Get your camera ready and your eyes wide open. Unique views over the city of Buenos Aires will trigger off countless shots.
At the airfield southern terminal (Sarmiento and Lugones Street), an experienced pilot was expecting us to get on board a 4-seat Robinson 44 helicopter. A soft and pleasant flight in the open blue sky led us to see the porteño roofs.
No sooner had it taken off, than the helicopter showed us around the airfield, with its hangars and parked planes. Afterwards, the Mitre railway line appeared to be tiny to our sight, like a large model with toy trains.
Orange tennis courts, gardens and the green waters of the lakes at the rose bushes promenade, the large plains of the racetrack and the polo fields, the round planetarium, the monument to the Spaniards dividing traffic at Libertador and Sarmiento Avenues, the paths of the Buenos Aires Zoo and the attractive little bridges in the Japanese Garden would make up an unusual sight of the Palermo woods.
Farther ahead and heading southwards, we were flying at about 200 kilometers per hour and at 150 meters of height. After passing above the Recoleta neighborhood, we arrived in 9 de Julio Avenue. Here, the pilot interrupted his route for a few seconds in order to appreciate the avenue and its particular obelisk in the distance.
We resumed our flight and the Retiro neighborhood was expecting us with its particular Englishmen’s Tower, surrounded by the railway stations and the Sheraton Hotel. Ahead, once above Puerto Madero, new and luxurious buildings decorated the same area that one decade ago was almost abandoned. The Woman’s Bridge and the Sarmiento Frigate stood out as some of the tourist attractions to be visited.

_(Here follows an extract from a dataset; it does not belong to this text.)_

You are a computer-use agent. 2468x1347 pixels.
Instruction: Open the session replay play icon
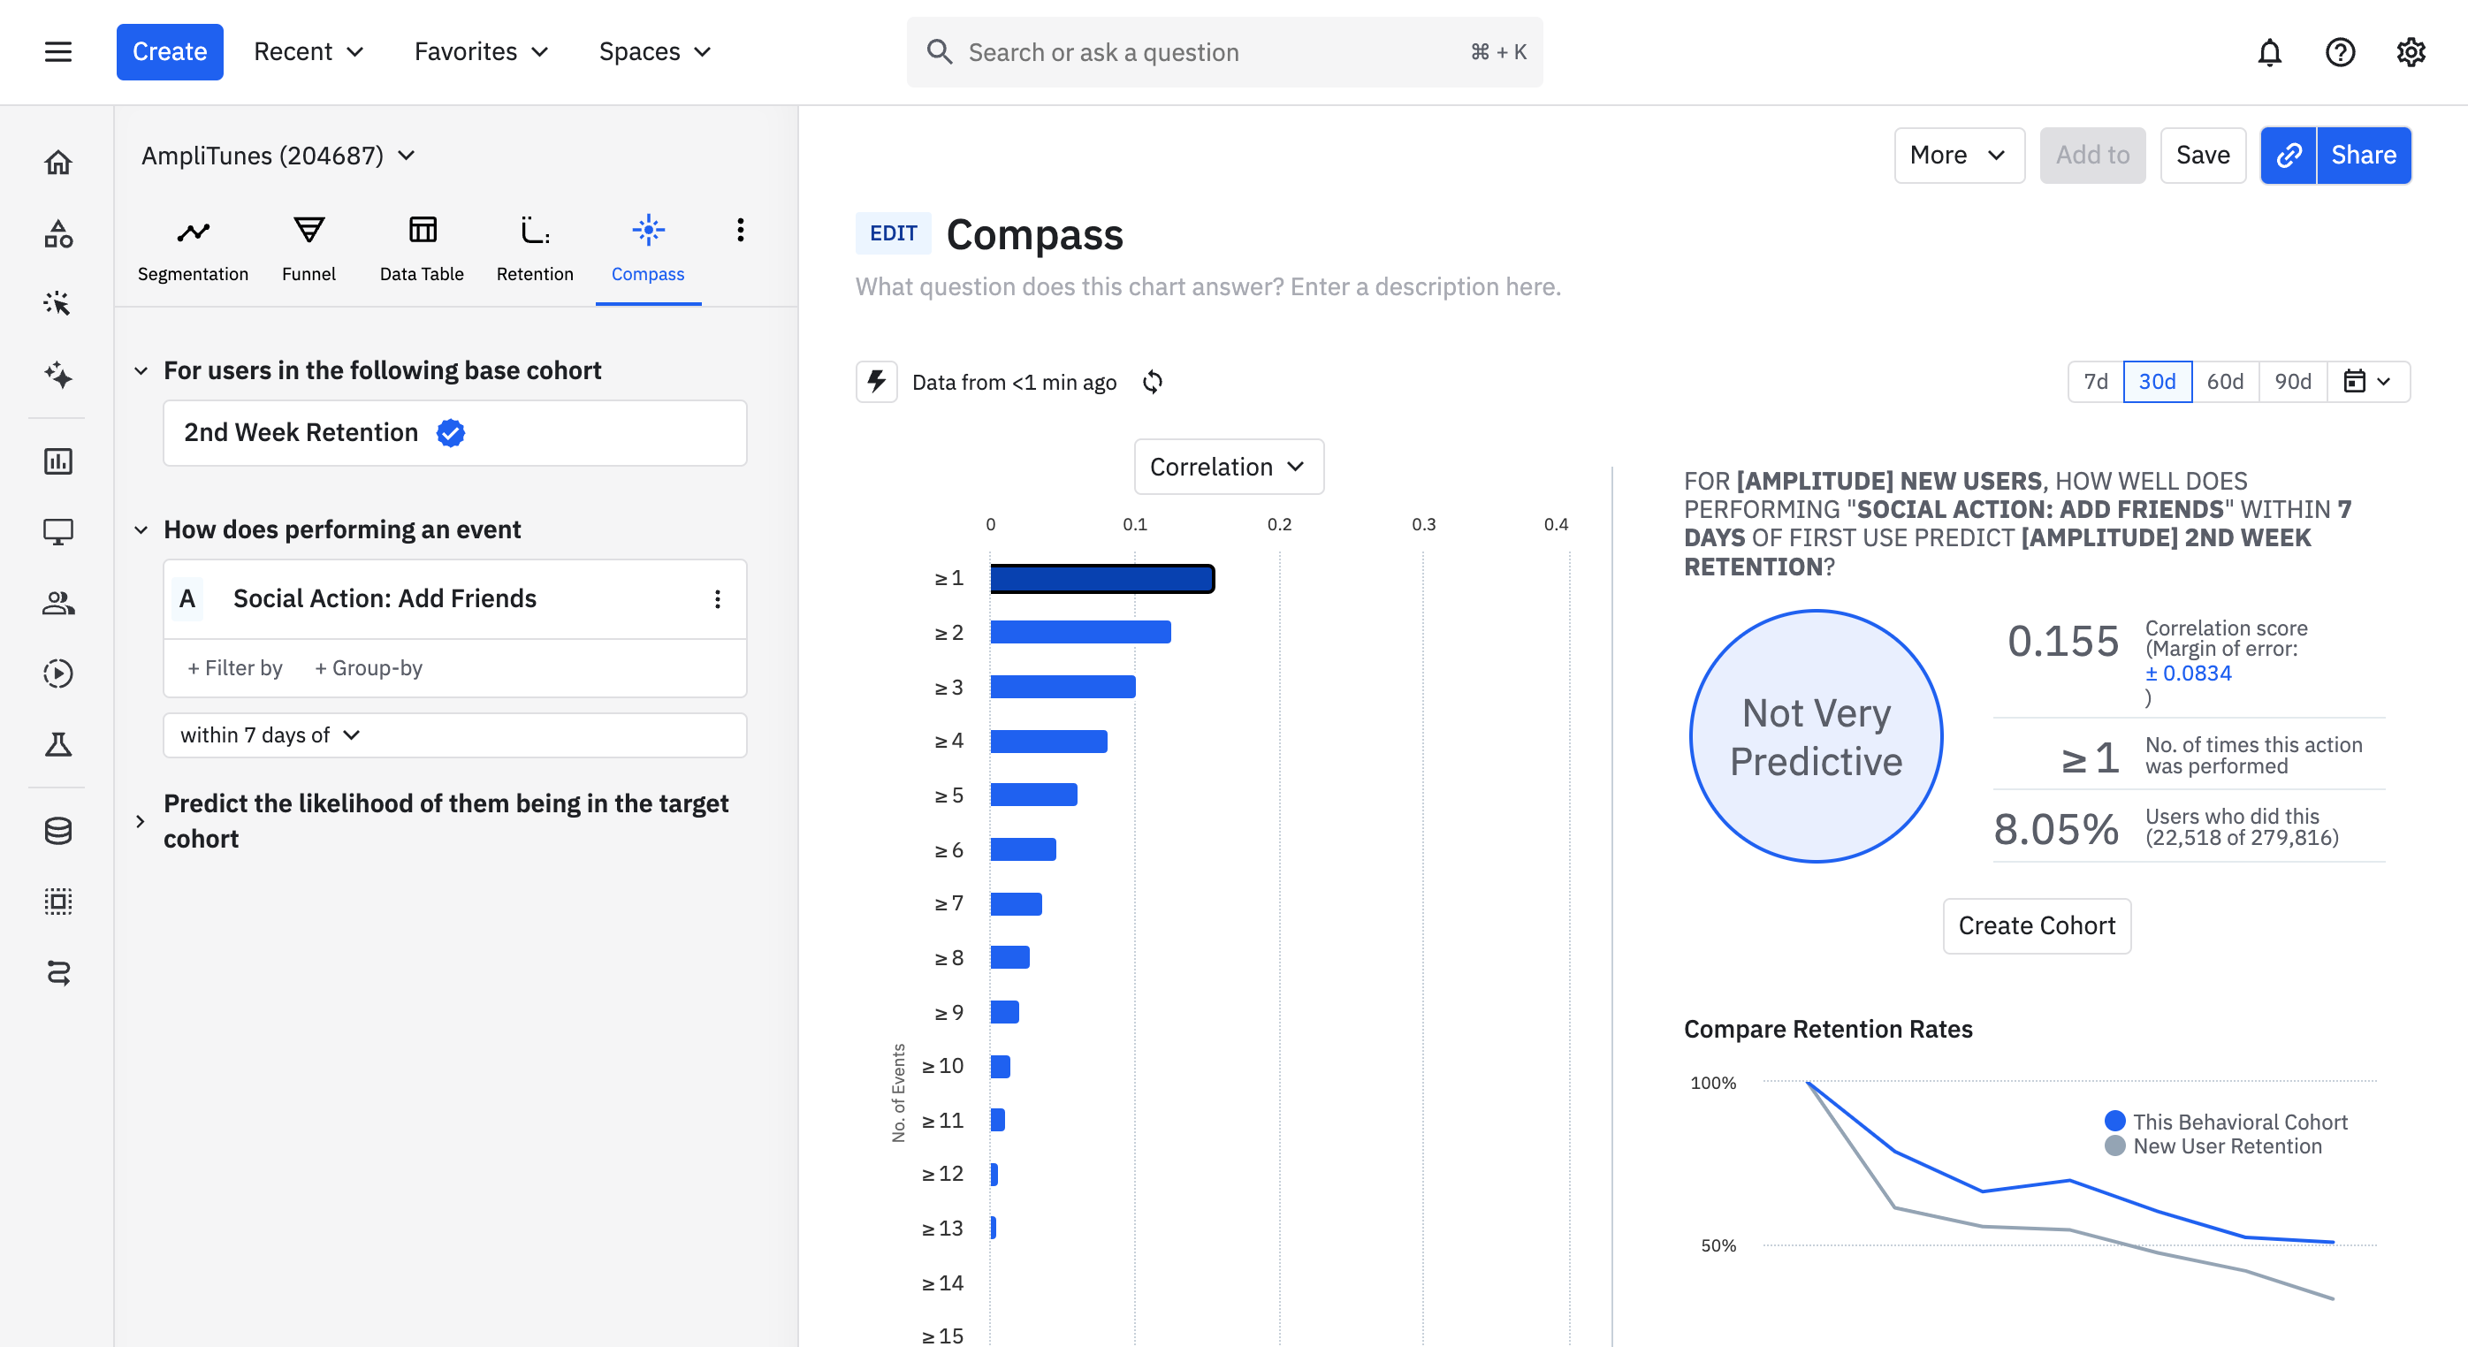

Raising our eyes, we watched the Río de la Plata bathing the harbor walls and the ecological reserve at Costanera Sur.
We continued flying and arrived in the popular La Boca neighborhood. The blue and yellow seats at the "Bombonera" stadium, the traditional El Caminito alley -with its pubs, its plastic artists and its colorful architecture- , the blackish Riachuelo and the bridges over it that join Greater Buenos Aires with the capital city are the farthest points in the tour.
Once here, the aircraft changed its course in order to head back towards the airfield. To our left, we could see the Pink House and the Mayo Square, the modern Catalinas buildings, San Martín Square and the monument to those who died in Malvinas. Before landing, the Recoleta neighborhood with its classical cemetery and its large parks showed us the curious Eduardo Catalano’s mobile metallic flower, "Floralis Genérica".
A soft gradual landing set us on the southern platform of the Metropolitan Airfield. This is one of the various helicopter tours visitors may hire in the City of Buenos Aires. A different and amazing way of seeing a city formed by impressive buildings, monuments, parks and such a large water mirror as the Río de la Plata.